- Born: Emily Montague 6 February 1822 Gloucester
- Died: 17 June 1885 (aged 63) UK
- Known for: Writing
- Spouse: Octavius Freire Owen

= Emily Owen =

English composer, poet and author

Emily Owen (6 February 1822 — 17 June 1885) was an English composer, poet and author in the Victorian era.

She was married to Octavius Freire Owen, and published as Mrs. Octavius Freire Owen.

== Personal life ==
Emily Montague was born on 6 February 1822 in Gloucester, the fourth daughter of William Montague of Constitution House.

On 21 September 1843, she married Octavius Freire Owen with whom she had five sons and five daughters, including:
1. Theodore Montague Nugent born 14 November 1844, became a vicar and married Sarah Elworthy in 1872. They had nine children.
2. Mary Edith Montague born 24 July 1847, and married Henry Hugh. They had five daughters, one of whom died.
3. Florence Emily Octavia born in Burstow on 11 July 1849.
4. Eustace Clare Lennox born in Burstow on 1 July 1851, and became an architect.
5. Rupert Kenneth Wilson born in Burstow on 3 April 1853, and worked as a clerk for H. M. Civil Service. He married Annie Julia of Gloucester 9 February 1882.
6. Ethel Rose Marie Josephine born 5 April 1855.
7. Angela Vera Zoe Gwendoline born 11 April 1857.
8. Geraldine Anna Violet born 22 January 1862.

== Writing ==
Owen worked as a writer, poet, and composer. She also edited Home Thoughts a low cost monthly magazine that focused on biographies, essays, poetry, sketches, and stories.

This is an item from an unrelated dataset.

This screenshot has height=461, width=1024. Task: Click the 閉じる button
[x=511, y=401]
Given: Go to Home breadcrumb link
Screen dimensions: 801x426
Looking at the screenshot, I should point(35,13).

=== Selected publications ===
- The Heroines of History, 1854 (plus multiple editions), Routledge
- The Heroines of Domestic Life, 1861 (plus multiple editions), Routledge
- Snowed Up, 1863
- Spirit of the Holly, 1856, Routledge & Company
- Raised to Peerage: Imperial Revenge, 1859, Hurst and Blackett
An 1862 edition of The Heroines of Domestic Life is held in the permanent collection of The British Museum.

== Death ==
Owen died 17 June 1885, and was buried in Woking.